W3C home > Mailing lists > Public > public-i18n-core@w3.org > January to March 2009

Re: [CSS21][css3-namespace][css3-page][css3-selectors][css3-content] Unicode Normalization

From: Anne van Kesteren <annevk@opera.com>
Date: Sun, 01 Feb 2009 17:02:53 +0100
To: "Andrew Cunningham" <andrewc@vicnet.net.au>
Cc: "Jonathan Kew" <jonathan@jfkew.plus.com>, "Richard Ishida" <ishida@w3.org>, "'L. David Baron'" <dbaron@dbaron.org>, public-i18n-core@w3.org, www-style@w3.org
Message-ID: <op.uooj6w0e64w2qv@annevk-t60.oslo.opera.com>

On Sun, 01 Feb 2009 03:17:04 +0100, Andrew Cunningham  
<andrewc@vicnet.net.au> wrote:
> but developers have to type code, sometimes more than one developer needs
> to work on the code. And if they are using different input tolls, and
> those tools are generating different codepoints, when  identical
> codepoints are required ... then there is a problem.

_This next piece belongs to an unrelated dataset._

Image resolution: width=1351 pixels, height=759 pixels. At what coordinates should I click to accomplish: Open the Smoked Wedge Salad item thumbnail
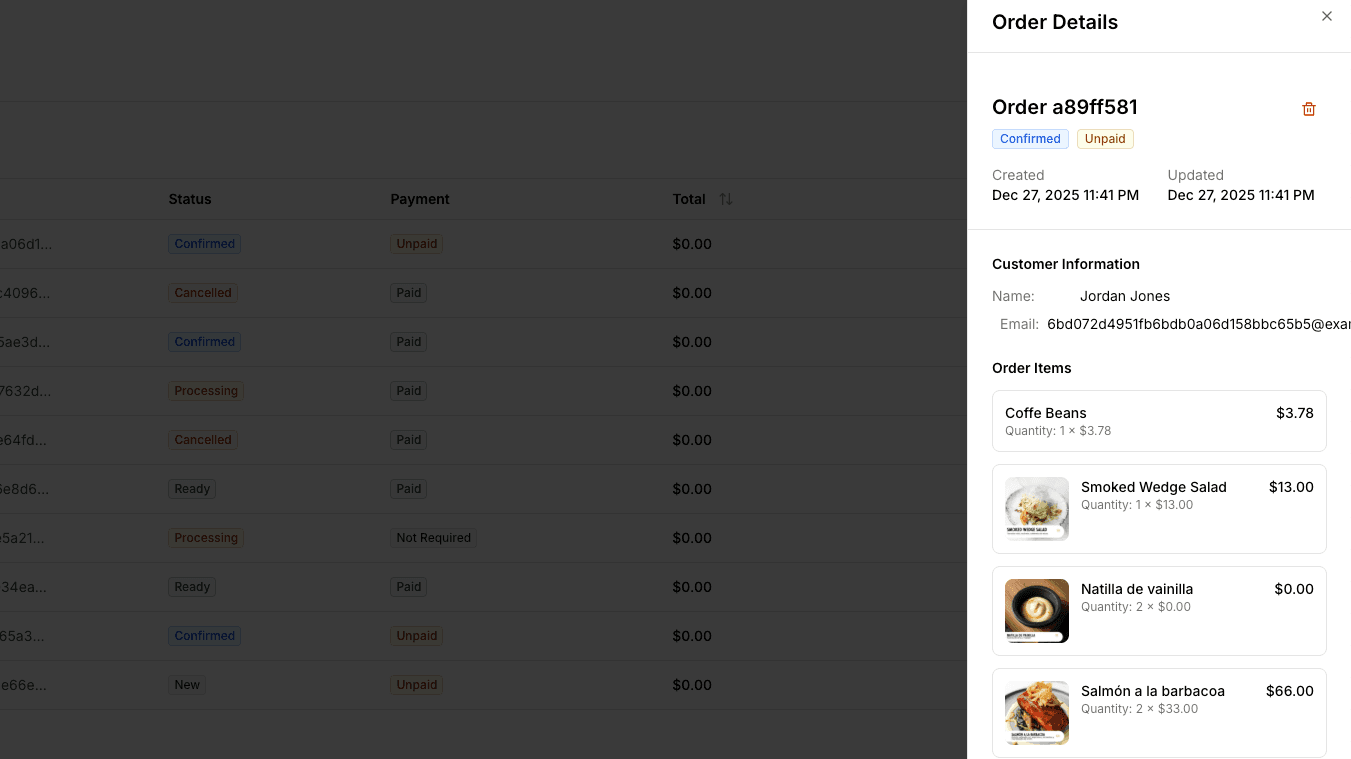coord(1036,508)
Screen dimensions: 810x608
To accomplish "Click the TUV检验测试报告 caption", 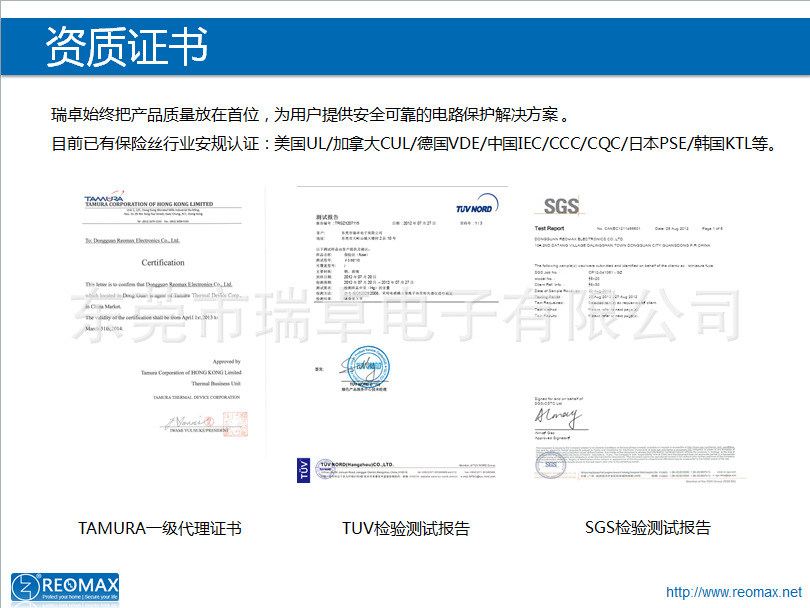I will [x=405, y=528].
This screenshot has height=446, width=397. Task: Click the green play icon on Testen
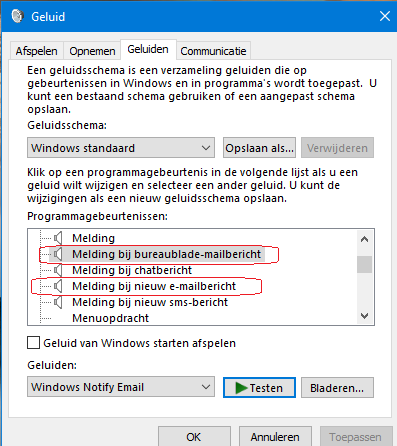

I can definitely see that problems might arise. And I can also see that  
putting complexity on the user agent side is better than putting it on the  
developer side. However, there are several things to take into  
consideration here.

1. How many developers are actually facing this problem? We know that  
theoretically there is an issue here, but I do not believe research has  
shown that this is a problem in practice. E.g. as I understand things this  
could occur with the character ë, but has it?

2. What is the performance impact on processing? That is, is the impact so  
neglicable that browser vendors can add it? (FWIW, we care about  
microseconds.)

3. How likely is that XML will change to require doing NFC normalization  
on input? Currently XML does reference Unicode Normalization normatively,  
but it does only do so from a non-normative section on guidelines for  
designing XML names. If XML does not change it does not make a whole lot  
of sense to change e.g. CSS selector matching because that would mean some  
XML element names that are not in NFC could no longer be selected.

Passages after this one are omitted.